By Binoy Das, Partner Solutions Architect at AWS
By Jim Falgout, VP of Operations at KNIME
With rapid advancements in machine learning (ML) techniques over the past decade, intelligent decision-making and prediction systems are poised to transform productivity and lead to significant economic gains.
A study conducted by PwC Global concludes that by the end of this decade, the total positive impact of artificial intelligence (AI) on the global economy could be above $15 trillion, driven mostly by enhancements in consumer products.

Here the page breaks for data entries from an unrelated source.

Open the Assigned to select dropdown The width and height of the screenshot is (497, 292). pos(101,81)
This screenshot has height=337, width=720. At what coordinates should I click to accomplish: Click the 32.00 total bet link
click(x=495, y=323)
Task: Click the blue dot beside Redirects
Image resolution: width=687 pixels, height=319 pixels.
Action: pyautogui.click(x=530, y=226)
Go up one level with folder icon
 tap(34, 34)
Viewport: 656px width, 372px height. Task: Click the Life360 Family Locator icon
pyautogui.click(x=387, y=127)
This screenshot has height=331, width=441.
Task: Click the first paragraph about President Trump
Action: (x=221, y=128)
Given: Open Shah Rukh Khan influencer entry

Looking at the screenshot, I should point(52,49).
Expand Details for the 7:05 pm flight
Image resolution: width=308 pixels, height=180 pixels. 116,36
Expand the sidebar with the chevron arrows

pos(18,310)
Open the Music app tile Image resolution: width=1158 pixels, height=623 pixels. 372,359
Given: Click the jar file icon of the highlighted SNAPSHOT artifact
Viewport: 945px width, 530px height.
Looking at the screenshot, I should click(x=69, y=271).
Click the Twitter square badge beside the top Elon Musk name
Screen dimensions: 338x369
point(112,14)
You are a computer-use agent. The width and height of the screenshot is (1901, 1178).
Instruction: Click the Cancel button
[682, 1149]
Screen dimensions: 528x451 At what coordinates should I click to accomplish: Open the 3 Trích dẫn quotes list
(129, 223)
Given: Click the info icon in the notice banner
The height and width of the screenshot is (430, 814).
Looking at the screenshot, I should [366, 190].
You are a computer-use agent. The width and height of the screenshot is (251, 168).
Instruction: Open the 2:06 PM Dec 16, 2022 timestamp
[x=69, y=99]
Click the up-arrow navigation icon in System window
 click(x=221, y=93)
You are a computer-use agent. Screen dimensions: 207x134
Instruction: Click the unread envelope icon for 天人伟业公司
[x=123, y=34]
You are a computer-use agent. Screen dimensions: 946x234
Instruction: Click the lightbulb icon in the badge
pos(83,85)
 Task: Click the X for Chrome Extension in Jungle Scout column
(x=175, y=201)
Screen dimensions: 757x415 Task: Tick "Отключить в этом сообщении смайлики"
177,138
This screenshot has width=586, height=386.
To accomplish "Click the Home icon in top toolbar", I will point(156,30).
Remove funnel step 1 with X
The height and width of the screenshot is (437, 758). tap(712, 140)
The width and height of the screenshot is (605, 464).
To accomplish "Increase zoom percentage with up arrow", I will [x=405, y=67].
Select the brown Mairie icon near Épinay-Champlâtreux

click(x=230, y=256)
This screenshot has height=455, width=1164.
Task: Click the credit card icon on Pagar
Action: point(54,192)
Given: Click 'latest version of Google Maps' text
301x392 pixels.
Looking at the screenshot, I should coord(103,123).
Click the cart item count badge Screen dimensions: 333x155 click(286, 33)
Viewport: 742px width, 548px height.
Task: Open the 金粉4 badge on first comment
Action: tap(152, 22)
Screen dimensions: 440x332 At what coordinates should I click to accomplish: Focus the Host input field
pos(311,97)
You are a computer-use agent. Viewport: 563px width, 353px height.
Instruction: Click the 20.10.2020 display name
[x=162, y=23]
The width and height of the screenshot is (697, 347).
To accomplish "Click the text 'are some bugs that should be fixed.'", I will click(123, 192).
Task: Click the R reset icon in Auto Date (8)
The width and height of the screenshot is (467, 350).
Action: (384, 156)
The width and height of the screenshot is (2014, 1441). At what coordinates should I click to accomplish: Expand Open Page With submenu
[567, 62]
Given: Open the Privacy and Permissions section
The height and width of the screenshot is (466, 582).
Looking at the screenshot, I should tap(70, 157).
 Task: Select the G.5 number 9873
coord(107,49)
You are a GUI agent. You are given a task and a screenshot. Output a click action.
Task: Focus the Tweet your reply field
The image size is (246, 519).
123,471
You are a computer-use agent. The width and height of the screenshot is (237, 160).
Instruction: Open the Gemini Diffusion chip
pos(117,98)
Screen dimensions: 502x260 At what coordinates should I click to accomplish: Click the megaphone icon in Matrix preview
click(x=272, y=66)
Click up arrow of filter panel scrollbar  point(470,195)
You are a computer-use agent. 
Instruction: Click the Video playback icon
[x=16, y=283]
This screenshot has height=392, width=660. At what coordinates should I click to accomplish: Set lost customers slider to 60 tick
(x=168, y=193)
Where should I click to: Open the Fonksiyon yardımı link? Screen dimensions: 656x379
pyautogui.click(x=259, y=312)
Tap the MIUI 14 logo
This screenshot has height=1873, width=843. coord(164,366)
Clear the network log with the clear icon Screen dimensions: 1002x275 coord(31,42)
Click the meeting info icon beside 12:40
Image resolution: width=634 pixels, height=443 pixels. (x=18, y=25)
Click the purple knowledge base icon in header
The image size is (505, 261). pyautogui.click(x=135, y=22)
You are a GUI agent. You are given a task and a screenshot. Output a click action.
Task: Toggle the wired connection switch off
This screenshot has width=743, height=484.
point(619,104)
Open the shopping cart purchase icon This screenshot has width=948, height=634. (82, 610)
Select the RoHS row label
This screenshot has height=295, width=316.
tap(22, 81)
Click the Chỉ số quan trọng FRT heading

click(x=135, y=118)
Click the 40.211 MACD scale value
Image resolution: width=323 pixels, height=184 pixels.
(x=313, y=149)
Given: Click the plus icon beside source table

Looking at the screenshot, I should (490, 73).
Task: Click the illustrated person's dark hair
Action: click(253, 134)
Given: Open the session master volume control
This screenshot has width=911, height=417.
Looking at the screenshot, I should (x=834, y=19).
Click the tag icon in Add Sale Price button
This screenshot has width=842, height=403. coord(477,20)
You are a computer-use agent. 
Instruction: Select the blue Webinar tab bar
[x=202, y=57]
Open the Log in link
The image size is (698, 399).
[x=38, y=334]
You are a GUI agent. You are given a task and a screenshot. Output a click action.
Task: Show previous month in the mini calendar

To make that happen, however, businesses must make strategic investments in the type of technology that moves AI projects into production (productionizing) and helps customers deploy them. Unfortunately, PwC’s survey reveals the percentage of executives planning to deploy AI has gone down from 20 percent a year ago to only 4 percent at the beginning of 2020.
The primary reason for this decrease is the gap between the growing volume of data and data-driven modeling capabilities, and the necessary skills and toolsets. These are tools to automate rapid development and the monitoring and maintenance of intelligent systems. In other words, there’s a need for robust tools and processes that can productionize AI at scale.
KNIME is an AWS Partner Network (APN) Advanced Technology Partner that provides visual data science tools to help data science teams rapidly build and deploy data-driven solutions that integrate with Amazon Web Services (AWS) decision support tools and services.
In this post, we summarize the barriers to adoption of AI and the ways in which the KNIME tools remove those barriers.
Barriers to Adoption
The lack of in-house data science and machine learning expertise in many organizations makes it difficult to reap the benefits of their investment. Even though these organizations see the huge opportunity available to them in applying ML to solve enterprise challenges, they struggle to get started and act in time.
On the other hand, some organizations may have a strong data science team, but fall short when it comes to integrating their ML models with high volume, high velocity, data sources. It’s difficult for them to deploy the models and retrain them on a continuous basis as data drifts.
AWS provides high-level AI capabilities and services that a business can integrate with their applications. That helps close this gap substantially.
However, organizations without the technical expertise can find it challenging to integrate these capabilities and services with their end product. Designing and building product features based on off-the-shelf AI capabilities is also a challenge.
Visual Data Science Platforms to the Rescue
During the past year, solution providers such as KNIME have stepped into this gap by providing integration platforms with a unified visual front end. These platforms ease the pain of productionizing data-driven intelligent solutions.
Visual data science platforms excel at low code/no code toolsets that enable data collection and transformation, data exploration and visualization, solution deployment and management, and continuous monitoring and optimization.
For example, a retailer with a global presence could use the KNIME analytics platform to quickly integrate with AWS AI services such as Amazon Translate. That integration would enable them to translate document and websites to address consumers and suppliers.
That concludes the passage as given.